Exactly the lines from the beginning of the material to the line with "Open the 旅游攻略" are to be repeated, both ends included.

Start of Block

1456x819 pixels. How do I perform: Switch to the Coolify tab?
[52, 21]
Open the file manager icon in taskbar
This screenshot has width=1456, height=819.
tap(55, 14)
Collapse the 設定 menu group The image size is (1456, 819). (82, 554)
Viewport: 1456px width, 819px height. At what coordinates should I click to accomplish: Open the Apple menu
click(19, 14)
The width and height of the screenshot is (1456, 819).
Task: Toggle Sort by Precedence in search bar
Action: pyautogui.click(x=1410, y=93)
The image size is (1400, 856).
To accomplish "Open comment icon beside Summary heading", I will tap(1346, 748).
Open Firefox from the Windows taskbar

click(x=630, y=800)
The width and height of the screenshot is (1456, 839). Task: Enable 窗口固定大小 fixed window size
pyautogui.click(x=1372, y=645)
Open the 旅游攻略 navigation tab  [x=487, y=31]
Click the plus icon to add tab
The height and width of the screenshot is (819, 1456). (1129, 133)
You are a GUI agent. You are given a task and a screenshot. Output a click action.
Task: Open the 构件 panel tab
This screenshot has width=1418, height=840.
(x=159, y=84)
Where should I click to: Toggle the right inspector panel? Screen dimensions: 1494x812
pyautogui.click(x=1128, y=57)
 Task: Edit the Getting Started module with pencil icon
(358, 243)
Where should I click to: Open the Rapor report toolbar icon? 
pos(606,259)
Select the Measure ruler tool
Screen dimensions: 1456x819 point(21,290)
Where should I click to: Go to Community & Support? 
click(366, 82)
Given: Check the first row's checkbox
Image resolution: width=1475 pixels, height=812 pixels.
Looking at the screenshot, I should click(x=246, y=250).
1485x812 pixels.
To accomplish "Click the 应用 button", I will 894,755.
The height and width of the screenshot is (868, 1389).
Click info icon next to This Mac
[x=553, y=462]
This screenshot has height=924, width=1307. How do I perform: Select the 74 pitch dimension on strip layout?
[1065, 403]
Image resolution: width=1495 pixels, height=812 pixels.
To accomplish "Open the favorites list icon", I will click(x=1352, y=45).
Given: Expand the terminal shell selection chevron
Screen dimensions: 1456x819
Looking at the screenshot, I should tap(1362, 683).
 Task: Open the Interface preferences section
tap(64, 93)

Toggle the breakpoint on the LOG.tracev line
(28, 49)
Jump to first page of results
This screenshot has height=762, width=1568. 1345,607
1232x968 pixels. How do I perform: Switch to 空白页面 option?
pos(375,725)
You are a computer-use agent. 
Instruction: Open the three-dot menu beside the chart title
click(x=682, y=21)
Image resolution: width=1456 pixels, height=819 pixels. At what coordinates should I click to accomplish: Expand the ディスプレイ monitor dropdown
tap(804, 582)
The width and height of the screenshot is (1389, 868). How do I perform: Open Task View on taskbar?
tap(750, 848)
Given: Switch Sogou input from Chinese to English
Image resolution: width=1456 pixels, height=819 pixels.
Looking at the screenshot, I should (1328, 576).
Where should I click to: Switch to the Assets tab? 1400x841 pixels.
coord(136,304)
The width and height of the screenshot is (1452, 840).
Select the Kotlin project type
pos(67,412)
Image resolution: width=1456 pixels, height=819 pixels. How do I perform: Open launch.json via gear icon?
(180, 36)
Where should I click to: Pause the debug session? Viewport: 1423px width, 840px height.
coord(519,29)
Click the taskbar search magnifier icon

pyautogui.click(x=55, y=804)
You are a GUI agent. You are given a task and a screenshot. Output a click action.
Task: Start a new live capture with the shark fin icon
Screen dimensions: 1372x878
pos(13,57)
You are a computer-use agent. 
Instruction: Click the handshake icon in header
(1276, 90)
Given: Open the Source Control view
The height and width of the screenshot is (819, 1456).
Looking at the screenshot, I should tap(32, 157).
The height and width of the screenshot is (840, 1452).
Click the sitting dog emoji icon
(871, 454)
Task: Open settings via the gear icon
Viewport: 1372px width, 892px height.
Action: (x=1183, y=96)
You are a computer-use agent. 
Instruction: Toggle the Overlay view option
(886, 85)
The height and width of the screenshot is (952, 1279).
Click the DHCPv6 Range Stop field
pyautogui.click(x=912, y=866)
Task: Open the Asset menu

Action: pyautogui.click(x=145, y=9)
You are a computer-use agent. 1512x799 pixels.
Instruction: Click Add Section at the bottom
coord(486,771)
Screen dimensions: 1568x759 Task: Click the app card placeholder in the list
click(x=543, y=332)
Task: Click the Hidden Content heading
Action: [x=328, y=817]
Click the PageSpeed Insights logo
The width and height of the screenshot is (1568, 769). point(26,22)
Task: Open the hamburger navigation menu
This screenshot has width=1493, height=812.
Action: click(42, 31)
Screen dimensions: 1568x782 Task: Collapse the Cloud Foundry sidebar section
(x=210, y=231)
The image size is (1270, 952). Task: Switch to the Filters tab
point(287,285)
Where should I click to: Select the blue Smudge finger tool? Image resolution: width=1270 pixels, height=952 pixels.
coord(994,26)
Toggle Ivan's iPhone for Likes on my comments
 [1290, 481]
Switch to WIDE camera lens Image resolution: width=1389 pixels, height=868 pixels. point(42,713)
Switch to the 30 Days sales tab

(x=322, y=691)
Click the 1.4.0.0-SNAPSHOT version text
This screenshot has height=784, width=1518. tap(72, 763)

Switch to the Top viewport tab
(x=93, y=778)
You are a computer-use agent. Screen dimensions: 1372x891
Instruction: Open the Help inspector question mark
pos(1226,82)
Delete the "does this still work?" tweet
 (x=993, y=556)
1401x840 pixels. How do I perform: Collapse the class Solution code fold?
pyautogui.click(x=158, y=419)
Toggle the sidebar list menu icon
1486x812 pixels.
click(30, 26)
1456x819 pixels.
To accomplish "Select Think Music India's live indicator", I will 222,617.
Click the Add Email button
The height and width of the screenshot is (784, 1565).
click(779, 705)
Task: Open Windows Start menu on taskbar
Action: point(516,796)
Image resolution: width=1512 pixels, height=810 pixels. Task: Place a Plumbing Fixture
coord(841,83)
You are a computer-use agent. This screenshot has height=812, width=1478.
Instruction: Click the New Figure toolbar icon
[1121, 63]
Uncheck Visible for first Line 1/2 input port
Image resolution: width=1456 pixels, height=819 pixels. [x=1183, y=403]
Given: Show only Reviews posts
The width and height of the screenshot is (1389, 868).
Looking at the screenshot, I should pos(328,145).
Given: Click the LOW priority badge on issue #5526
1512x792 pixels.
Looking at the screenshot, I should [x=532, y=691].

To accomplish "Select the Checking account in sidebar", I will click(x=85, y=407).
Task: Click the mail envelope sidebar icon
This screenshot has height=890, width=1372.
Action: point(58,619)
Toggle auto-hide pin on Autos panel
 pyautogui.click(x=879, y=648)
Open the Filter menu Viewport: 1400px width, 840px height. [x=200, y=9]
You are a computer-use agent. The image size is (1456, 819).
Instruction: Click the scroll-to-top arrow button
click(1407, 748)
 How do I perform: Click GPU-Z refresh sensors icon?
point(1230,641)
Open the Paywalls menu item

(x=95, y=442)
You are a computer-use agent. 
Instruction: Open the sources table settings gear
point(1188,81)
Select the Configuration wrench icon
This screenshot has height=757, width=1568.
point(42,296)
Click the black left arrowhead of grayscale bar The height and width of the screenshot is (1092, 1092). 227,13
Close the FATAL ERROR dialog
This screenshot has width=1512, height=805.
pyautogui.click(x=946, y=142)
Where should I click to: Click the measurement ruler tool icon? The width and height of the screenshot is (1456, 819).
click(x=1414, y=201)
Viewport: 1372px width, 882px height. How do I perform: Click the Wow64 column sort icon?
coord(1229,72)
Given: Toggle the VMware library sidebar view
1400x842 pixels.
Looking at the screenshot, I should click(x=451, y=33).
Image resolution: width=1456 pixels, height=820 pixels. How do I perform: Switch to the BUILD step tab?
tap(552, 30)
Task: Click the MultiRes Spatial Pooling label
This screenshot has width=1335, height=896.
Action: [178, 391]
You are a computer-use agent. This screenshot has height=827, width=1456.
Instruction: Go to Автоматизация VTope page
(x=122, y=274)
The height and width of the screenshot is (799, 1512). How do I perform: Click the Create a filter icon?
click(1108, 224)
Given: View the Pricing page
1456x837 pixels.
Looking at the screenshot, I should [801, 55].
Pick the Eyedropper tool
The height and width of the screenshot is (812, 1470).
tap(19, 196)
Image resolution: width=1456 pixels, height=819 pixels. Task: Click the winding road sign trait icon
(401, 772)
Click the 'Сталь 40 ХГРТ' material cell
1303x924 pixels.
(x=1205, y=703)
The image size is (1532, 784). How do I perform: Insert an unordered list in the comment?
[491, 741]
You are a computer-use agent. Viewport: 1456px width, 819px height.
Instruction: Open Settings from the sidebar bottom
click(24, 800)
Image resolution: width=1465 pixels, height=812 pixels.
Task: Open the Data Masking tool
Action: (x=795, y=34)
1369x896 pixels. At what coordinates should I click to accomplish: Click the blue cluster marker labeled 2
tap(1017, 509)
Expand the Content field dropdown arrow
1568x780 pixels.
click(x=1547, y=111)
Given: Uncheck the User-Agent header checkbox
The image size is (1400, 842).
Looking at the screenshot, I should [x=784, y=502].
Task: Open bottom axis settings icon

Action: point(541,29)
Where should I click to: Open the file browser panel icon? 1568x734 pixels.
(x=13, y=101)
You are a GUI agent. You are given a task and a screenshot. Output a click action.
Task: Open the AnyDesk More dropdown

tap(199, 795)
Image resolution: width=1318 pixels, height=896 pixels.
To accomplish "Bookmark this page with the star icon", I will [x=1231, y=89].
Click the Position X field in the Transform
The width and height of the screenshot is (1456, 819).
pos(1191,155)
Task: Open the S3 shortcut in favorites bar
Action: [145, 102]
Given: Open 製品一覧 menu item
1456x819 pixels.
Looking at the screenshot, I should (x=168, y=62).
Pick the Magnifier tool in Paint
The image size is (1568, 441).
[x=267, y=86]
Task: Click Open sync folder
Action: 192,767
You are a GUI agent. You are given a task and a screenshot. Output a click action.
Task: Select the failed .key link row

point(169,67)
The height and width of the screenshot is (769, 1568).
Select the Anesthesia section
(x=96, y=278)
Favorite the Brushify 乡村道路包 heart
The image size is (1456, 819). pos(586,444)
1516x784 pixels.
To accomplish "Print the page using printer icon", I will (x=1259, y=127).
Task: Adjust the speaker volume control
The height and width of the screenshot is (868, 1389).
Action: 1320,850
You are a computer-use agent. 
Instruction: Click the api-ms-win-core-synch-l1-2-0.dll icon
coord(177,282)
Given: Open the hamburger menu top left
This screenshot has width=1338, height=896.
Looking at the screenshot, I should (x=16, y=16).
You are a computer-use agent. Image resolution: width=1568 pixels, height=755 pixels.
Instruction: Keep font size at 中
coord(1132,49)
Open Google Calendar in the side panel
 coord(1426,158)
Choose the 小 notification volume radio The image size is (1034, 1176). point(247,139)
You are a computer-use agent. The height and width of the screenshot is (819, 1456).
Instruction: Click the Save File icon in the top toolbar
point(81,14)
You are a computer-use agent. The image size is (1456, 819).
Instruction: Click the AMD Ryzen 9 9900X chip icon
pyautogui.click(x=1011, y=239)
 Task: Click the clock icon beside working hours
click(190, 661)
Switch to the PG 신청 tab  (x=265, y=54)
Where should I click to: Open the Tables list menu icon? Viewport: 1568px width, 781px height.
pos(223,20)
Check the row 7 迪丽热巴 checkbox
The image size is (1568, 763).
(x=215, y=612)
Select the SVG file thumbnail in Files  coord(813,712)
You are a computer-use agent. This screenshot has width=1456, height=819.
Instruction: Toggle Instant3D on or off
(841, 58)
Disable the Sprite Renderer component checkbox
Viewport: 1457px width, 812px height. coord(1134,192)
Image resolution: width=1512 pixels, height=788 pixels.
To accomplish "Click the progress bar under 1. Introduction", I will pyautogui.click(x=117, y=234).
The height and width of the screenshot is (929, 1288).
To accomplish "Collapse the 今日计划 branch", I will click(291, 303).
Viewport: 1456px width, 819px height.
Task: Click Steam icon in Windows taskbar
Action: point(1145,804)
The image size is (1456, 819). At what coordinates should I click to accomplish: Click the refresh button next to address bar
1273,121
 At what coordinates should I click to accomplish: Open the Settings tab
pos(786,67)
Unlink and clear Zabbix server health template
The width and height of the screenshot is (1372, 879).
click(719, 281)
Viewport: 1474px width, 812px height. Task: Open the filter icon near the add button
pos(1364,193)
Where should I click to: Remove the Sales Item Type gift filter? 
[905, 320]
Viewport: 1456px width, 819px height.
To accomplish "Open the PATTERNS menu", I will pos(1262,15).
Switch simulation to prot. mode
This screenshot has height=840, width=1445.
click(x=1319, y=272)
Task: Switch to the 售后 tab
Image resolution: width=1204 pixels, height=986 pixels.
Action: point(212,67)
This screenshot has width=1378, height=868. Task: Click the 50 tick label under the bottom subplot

End of Block

• Answer below
1456x819 pixels. How do I perform: Switch to the Coolify tab?
[52, 21]
Open the file manager icon in taskbar
This screenshot has width=1456, height=819.
tap(55, 14)
Collapse the 設定 menu group The image size is (1456, 819). (82, 554)
Viewport: 1456px width, 819px height. At what coordinates should I click to accomplish: Open the Apple menu
click(19, 14)
The width and height of the screenshot is (1456, 819).
Task: Toggle Sort by Precedence in search bar
Action: pyautogui.click(x=1410, y=93)
The image size is (1400, 856).
To accomplish "Open comment icon beside Summary heading", I will tap(1346, 748).
Open Firefox from the Windows taskbar

click(x=630, y=800)
The width and height of the screenshot is (1456, 839). Task: Enable 窗口固定大小 fixed window size
pyautogui.click(x=1372, y=645)
Open the 旅游攻略 navigation tab  [x=487, y=31]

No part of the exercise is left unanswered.